Exercise: What is needed is an exact copy of the lines from the one containing "Entries (356, 2126)" through the last line of the entries below, both included.

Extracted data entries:
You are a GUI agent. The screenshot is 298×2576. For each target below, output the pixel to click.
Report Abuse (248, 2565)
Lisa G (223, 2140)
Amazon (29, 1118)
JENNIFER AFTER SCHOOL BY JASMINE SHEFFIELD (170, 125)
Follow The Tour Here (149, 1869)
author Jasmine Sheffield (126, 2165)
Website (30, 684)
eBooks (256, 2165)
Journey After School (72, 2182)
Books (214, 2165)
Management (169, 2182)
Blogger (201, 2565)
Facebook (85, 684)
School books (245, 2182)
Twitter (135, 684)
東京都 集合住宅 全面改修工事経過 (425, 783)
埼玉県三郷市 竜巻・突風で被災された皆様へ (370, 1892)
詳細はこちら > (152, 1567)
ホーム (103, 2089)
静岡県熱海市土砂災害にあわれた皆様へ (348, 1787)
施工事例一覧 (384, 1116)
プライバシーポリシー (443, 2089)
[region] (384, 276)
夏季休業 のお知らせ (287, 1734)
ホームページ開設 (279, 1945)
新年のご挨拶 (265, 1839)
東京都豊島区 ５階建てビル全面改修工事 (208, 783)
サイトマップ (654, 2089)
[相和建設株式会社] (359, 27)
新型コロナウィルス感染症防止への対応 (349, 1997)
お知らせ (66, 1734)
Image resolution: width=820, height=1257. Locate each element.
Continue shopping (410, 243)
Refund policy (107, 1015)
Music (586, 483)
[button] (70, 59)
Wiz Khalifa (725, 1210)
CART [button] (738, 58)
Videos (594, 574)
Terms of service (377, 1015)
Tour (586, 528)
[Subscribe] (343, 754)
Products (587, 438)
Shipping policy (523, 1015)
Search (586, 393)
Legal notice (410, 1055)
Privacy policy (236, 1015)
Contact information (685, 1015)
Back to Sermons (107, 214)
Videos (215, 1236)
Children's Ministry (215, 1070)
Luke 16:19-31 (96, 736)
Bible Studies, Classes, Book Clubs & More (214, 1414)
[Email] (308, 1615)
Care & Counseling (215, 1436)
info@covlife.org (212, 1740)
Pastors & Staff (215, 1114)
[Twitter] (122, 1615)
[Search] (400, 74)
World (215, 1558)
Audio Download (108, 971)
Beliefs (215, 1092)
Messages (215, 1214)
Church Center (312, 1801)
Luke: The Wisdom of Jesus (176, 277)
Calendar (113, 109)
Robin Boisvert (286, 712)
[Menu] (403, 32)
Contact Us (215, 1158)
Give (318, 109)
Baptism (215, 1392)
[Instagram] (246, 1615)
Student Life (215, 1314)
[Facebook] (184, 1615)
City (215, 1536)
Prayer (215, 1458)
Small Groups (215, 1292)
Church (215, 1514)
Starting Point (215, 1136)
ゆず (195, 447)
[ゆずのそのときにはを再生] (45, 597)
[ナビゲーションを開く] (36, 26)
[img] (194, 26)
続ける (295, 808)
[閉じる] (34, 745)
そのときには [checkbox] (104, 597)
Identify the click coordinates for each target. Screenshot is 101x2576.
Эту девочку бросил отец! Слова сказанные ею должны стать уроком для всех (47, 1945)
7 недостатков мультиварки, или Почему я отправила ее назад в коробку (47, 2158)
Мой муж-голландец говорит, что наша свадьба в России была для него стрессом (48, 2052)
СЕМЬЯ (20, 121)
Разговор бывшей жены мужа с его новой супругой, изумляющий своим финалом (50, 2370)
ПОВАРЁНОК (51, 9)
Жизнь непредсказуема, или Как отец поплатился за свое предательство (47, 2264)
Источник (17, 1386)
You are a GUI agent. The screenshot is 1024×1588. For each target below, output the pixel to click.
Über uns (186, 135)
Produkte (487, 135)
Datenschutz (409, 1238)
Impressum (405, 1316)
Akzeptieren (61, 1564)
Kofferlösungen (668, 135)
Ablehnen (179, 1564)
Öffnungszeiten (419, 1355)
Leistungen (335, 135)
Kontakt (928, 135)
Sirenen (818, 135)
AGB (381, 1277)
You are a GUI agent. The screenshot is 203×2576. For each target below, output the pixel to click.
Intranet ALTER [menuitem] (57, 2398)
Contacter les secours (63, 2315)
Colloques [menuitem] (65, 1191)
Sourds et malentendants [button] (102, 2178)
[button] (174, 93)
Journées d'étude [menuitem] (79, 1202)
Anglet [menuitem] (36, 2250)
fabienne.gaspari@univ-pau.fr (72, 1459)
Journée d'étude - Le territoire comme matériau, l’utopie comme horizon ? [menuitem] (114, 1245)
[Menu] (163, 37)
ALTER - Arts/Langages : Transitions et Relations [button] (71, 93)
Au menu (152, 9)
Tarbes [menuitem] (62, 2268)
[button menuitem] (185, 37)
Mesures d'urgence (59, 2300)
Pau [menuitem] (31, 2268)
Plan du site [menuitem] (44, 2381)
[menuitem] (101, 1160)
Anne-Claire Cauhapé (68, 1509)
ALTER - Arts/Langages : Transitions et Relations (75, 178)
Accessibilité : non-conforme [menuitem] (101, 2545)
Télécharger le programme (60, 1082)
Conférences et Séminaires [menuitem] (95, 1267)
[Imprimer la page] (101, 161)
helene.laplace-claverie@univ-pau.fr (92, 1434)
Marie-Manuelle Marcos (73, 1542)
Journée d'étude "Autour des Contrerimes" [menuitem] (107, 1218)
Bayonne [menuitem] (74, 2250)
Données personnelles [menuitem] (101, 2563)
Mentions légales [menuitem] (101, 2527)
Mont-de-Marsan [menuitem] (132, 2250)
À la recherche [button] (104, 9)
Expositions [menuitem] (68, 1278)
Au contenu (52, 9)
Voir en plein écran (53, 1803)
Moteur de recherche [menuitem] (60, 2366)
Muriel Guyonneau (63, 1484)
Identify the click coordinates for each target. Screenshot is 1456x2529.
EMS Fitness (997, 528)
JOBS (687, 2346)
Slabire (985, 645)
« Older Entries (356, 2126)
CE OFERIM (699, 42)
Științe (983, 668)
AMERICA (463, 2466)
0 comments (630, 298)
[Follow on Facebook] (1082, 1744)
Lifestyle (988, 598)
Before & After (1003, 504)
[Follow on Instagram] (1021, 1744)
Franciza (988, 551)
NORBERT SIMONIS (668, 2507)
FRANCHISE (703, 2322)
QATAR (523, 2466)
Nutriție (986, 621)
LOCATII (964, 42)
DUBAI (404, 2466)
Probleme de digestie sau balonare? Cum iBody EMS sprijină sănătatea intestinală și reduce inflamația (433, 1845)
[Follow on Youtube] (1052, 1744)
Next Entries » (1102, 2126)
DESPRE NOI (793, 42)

Written solution:
« Older Entries (356, 2126)
CE OFERIM (699, 42)
Științe (983, 668)
AMERICA (463, 2466)
0 comments (630, 298)
[Follow on Facebook] (1082, 1744)
Lifestyle (988, 598)
Before & After (1003, 504)
[Follow on Instagram] (1021, 1744)
Franciza (988, 551)
NORBERT SIMONIS (668, 2507)
FRANCHISE (703, 2322)
QATAR (523, 2466)
Nutriție (986, 621)
LOCATII (964, 42)
DUBAI (404, 2466)
Probleme de digestie sau balonare? Cum iBody EMS sprijină sănătatea intestinală și reduce inflamația (433, 1845)
[Follow on Youtube] (1052, 1744)
Next Entries » (1102, 2126)
DESPRE NOI (793, 42)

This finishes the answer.